» What to do
Find the line that contains "[Bluesky] (1030, 1375)". Output it and every line after it to the end of the records, exactly as they appear.

────

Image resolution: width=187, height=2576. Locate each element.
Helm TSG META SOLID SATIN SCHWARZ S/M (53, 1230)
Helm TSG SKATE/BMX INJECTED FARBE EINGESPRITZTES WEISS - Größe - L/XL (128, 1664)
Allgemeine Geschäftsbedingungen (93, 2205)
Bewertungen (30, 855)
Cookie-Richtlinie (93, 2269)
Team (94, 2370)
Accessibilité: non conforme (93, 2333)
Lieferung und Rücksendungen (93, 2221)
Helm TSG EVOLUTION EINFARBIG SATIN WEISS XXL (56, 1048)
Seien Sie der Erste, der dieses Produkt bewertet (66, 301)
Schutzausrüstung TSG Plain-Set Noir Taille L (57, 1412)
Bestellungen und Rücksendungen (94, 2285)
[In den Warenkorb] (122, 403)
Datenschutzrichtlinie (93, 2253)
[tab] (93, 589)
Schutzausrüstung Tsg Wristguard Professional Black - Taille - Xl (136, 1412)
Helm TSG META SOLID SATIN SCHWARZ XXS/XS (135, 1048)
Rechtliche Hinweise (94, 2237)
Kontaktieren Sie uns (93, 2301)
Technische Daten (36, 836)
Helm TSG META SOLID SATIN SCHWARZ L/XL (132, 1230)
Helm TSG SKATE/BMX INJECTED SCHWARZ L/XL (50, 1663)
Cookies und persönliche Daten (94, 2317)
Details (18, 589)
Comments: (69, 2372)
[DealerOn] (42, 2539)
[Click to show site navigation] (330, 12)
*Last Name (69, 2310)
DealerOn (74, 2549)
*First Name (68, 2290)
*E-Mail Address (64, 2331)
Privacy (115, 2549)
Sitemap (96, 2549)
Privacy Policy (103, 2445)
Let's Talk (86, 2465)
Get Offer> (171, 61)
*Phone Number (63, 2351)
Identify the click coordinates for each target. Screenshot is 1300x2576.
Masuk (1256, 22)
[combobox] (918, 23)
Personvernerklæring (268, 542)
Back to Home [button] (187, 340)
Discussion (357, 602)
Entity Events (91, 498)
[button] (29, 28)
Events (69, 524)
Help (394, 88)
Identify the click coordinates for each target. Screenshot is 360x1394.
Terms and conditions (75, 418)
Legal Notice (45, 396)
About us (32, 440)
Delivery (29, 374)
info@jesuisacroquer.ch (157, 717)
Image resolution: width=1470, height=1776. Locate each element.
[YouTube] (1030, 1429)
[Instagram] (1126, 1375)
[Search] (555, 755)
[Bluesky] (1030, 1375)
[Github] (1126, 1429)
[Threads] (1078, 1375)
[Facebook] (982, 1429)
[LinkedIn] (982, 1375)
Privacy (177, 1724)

────

» Response area
[Bluesky] (1030, 1375)
[Github] (1126, 1429)
[Threads] (1078, 1375)
[Facebook] (982, 1429)
[LinkedIn] (982, 1375)
Privacy (177, 1724)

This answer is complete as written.